Seminar 1: BrIAS Fellow Prof. Yilin Mo
Title: Data-Driven Learning of a Verifiable Controller Inspired by MPC
Abstract: Recent years have witnessed the development of learning-based control, many of which utilize general neural networks, such as Multi-Layer Perceptron (MLP), as the entirety or a part of the control policy. Despite their remarkable empirical performance, the existence of an even moderate size neural network makes it almost impossible to certify stability or provide performance guarantees. In this talk, we introduce a new class of learnable controller, drawing inspiration from Model Predictive Control (MPC). The controller resembles a Quadratic Programming (QP) solver of a linear MPC problem, and is differentiable with respect to its parameters, which enables the calculation of policy gradient and the usage of Deep Reinforcement Learning (DRL) to train the parameters, instead deriving them from a predictive model like in the MPC. Due to the structure imposed on the QP-based controller, one can verify its properties, such as persistent feasibility and asymptotic stability, using the same procedure as in the verification of MPC. On the other hand, numerical examples illustrate that the proposed controller empirically matches MPC and MLP controllers in terms of control performance and has superior robustness against modeling uncertainty and noises. Real-world experiments on vehicle drift maneuvering task demonstrate the potential of these controllers for robotics and other demanding control tasks.

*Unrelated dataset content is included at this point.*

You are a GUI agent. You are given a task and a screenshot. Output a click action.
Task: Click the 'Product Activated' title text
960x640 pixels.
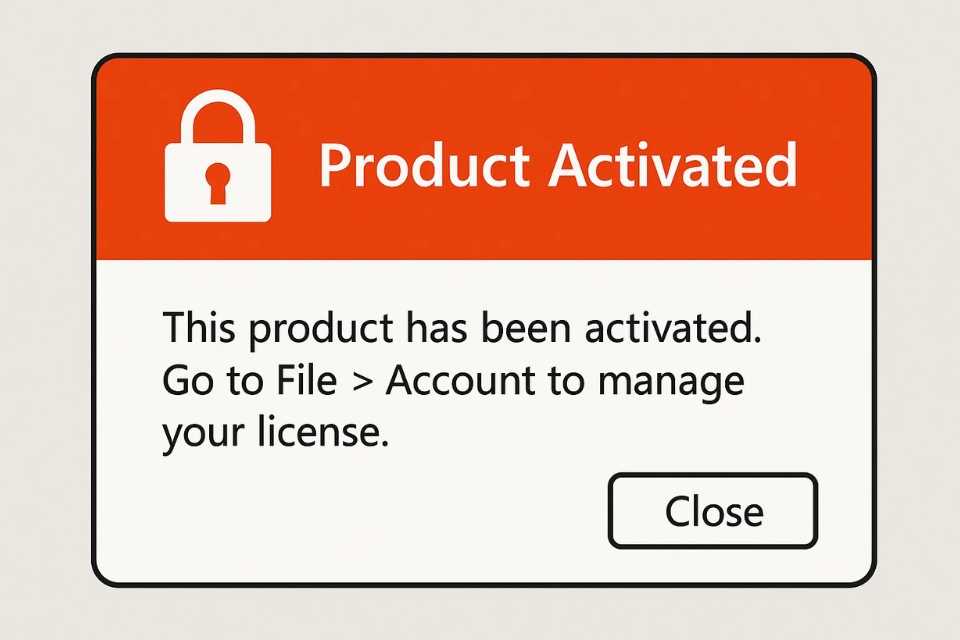click(x=557, y=166)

Seminar 2: BrIAS Junior Fellow Dr. Yailen Martinez Jimenez
Title: Application of Reinforcement Learning in different scheduling scenarios
Abstract: Manufacturing scheduling is an optimization process that allocates limited manufacturing resources over time among parallel and sequential manufacturing activities. Customer orders have to be executed, and each order is composed by a number of operations that have to be processed on the available resources. Each order can have release and due dates associated, and typical objectives functions involve minimizing the tardiness or the makespan.
In real world scheduling problems, the environment is so dynamic that all this information is usually not known beforehand. For example, manufacturing scheduling is subject to constant uncertainty, machines break down, orders take longer than expected, and these unexpected events make the original schedule fail. That is the reason why companies prefer to have robust schedules rather than optimal ones. A key issue is to find a proper balance between these two performance measures. In this seminar, we discuss about a generic multi-agent reinforcement learning approach that can easily be adapted to different scheduling settings and objective functions. This approach also allows the user to specify certain parameters involved in the solution construction process, in order to define the balance between robustness and optimality.